And the reason it isn’t going to work is because it is based itself on fundamental distortions, it does not deal with the fundamental fact that banks have this political influence, but even beyond that public element. And we can see this already in the response of the banks to the so-called Basel rule. The Basel rule [was] recently agreed among the most powerful economic countries of the world to control banking globally, for instance by forcing them to have minimum capital requirements against their lending. Minimum amounts of good capital in the banks, against the risks that they’re taking through their lending. As soon as those requirements appeared, Jamie Dimon of JP Morgan and other senior bankers went from Washington to London to Frankfurt to Berlin, lobbying against those capital requirements, in every single country, using exactly the same argument. And it’s quite a plausible argument to a lot of them. That higher capital requirements will make banks less competitive and will make economies grow slower at this terrible time when we’re all in recession. It’s a very powerful political argument. This isn’t just that the banks are also donating to political parties. We all know it’s a good argument in its own right, higher capital requirements may well slow growth.

● ● ●

> _REQUIRED TASK 1_: According to the passage on banking regulation, which banker is named as traveling between capitals to lobby against the capital requirements?
> _REQUIRED TASK 2_: Arrange the lines of the listing as a Markdown table with the columns n and Line, starting at the line that contains "The height and width of the screenshot is (434, 600)." and ending at the line that contains "Action: point(1367,32)". Omit blank lines and leave the pictures out.

> _SUPPLIED RECORDS_:
● ● ●

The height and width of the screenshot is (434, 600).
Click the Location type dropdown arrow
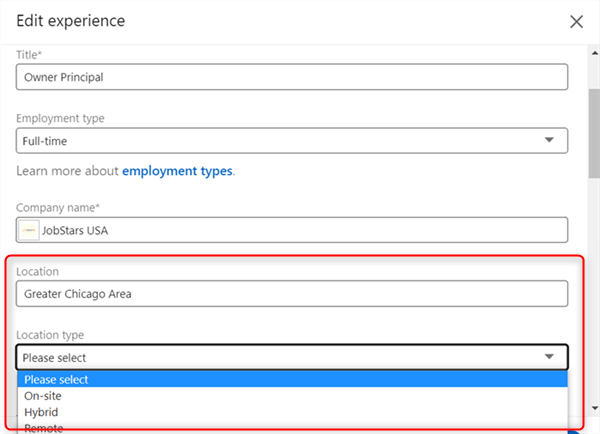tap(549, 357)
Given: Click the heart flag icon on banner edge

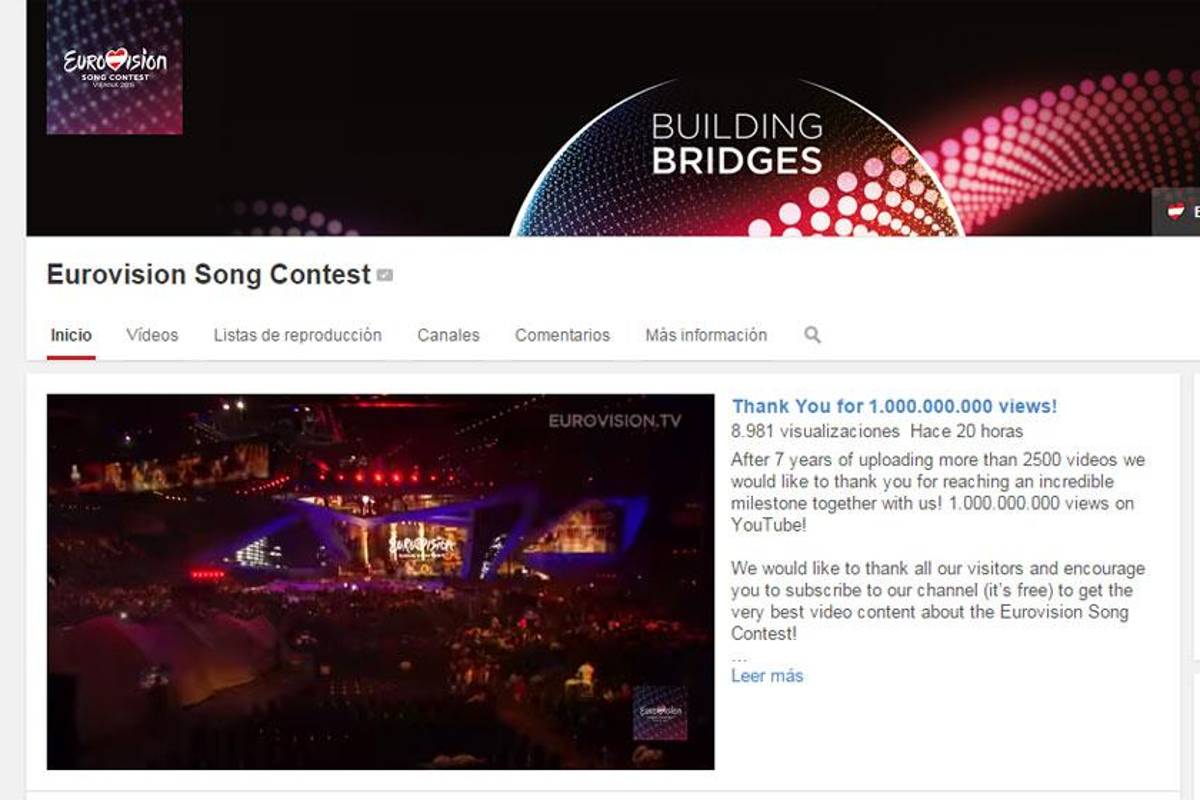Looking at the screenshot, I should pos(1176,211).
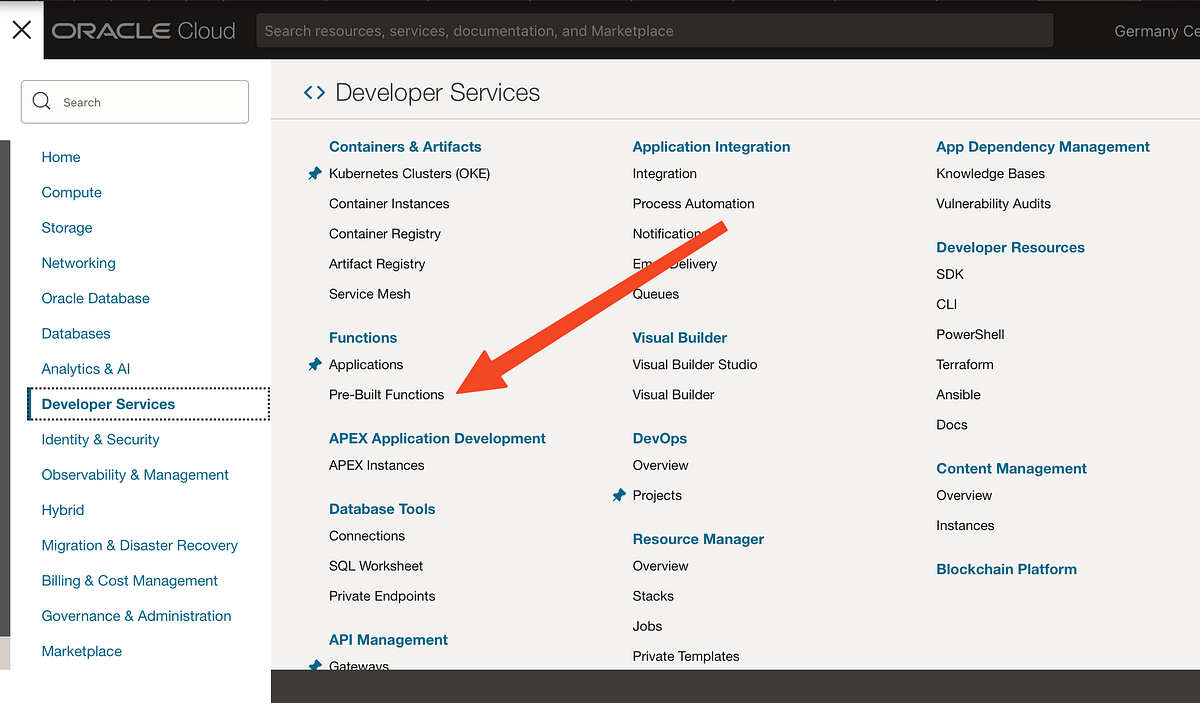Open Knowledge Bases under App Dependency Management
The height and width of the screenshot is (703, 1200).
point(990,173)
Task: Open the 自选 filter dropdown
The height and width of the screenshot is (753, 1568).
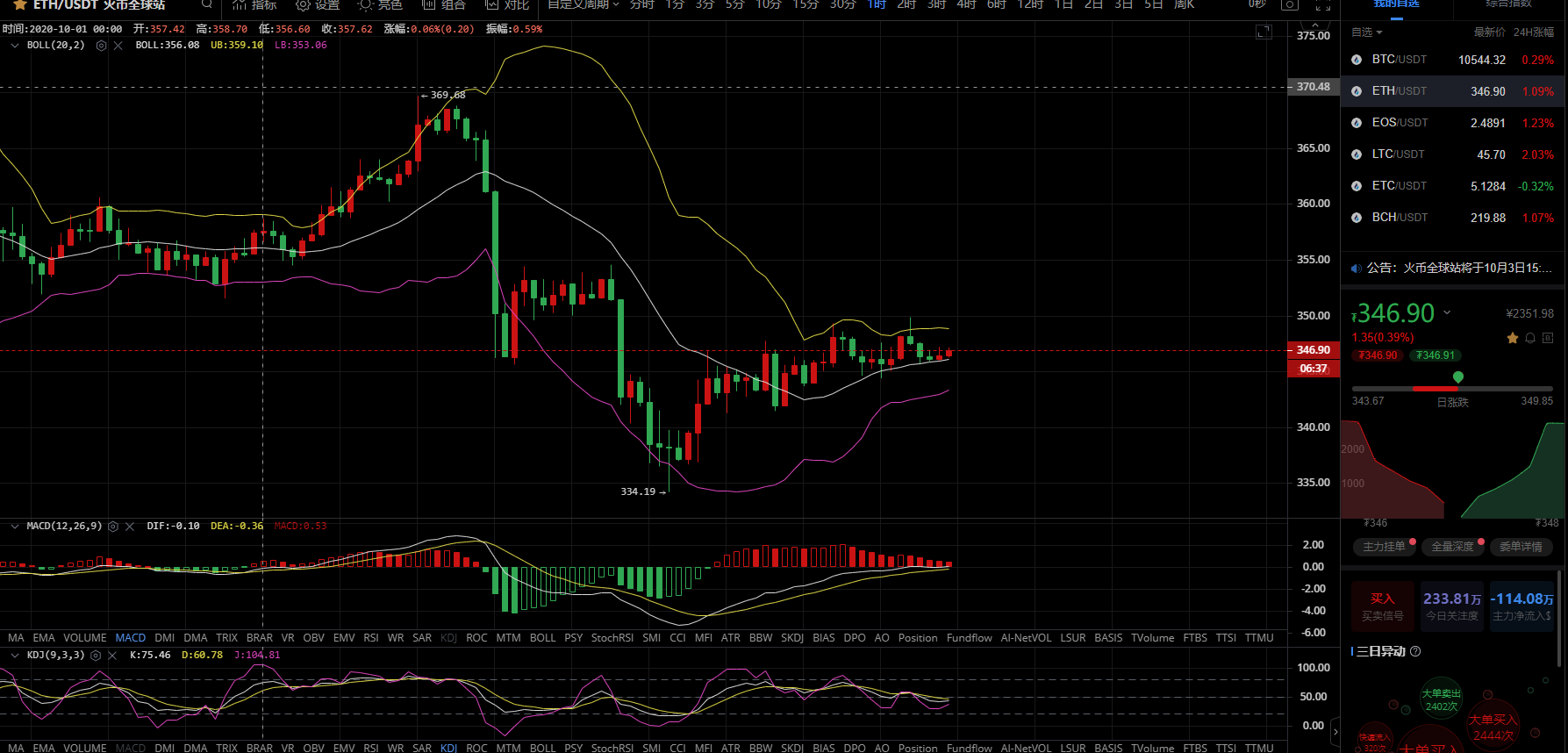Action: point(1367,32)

● ● ●

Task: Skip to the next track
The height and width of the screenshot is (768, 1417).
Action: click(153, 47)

● ● ●

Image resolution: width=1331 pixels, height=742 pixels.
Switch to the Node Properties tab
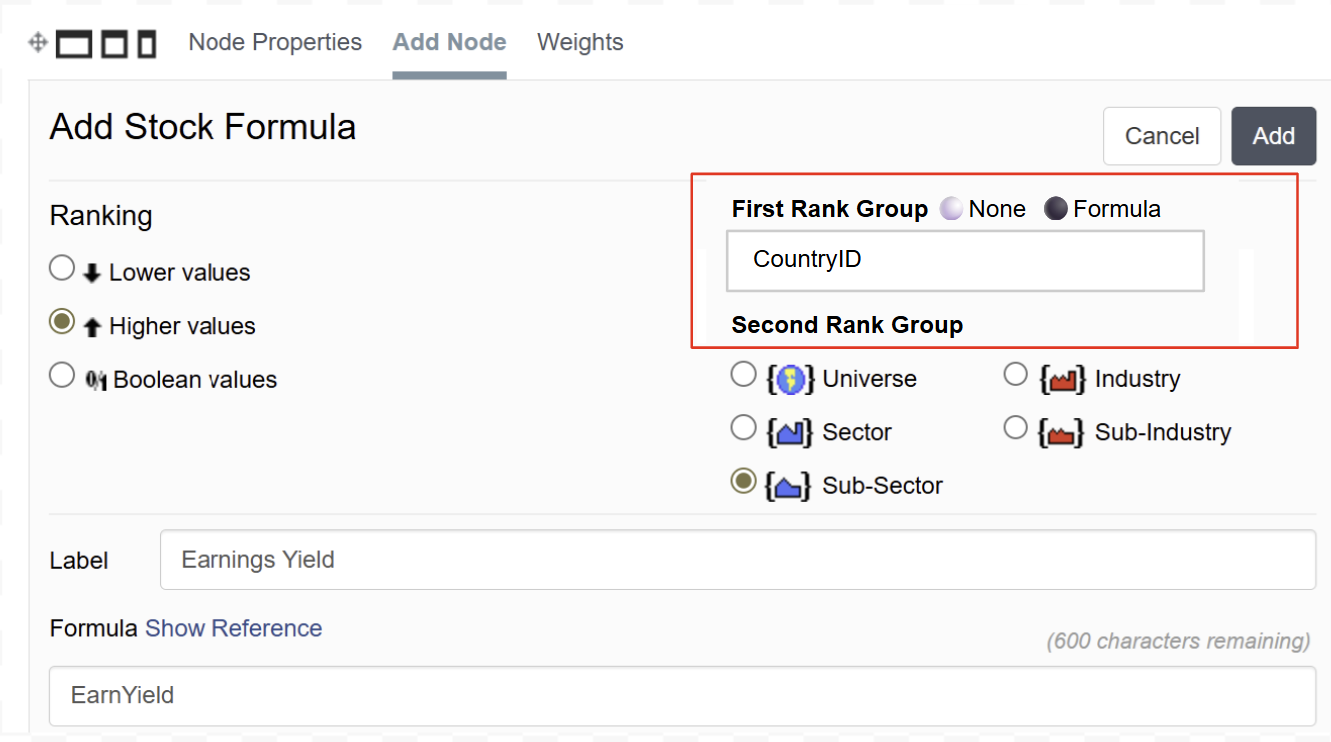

● ● ●

> _FULL ANSWER 1_: Jamie Dimon of JP Morgan.

> _FULL ANSWER 2_:
| n | Line |
|---|---|
| 1 | The height and width of the screenshot is (434, 600). |
| 2 | Click the Location type dropdown arrow |
| 3 | tap(549, 357) |
| 4 | Given: Click the heart flag icon on banner edge |
| 5 | Looking at the screenshot, I should pos(1176,211). |
| 6 | Open Knowledge Bases under App Dependency Management |
| 7 | The height and width of the screenshot is (703, 1200). |
| 8 | point(990,173) |
| 9 | Task: Open the 自选 filter dropdown |
| 10 | The height and width of the screenshot is (753, 1568). |
| 11 | Action: point(1367,32) |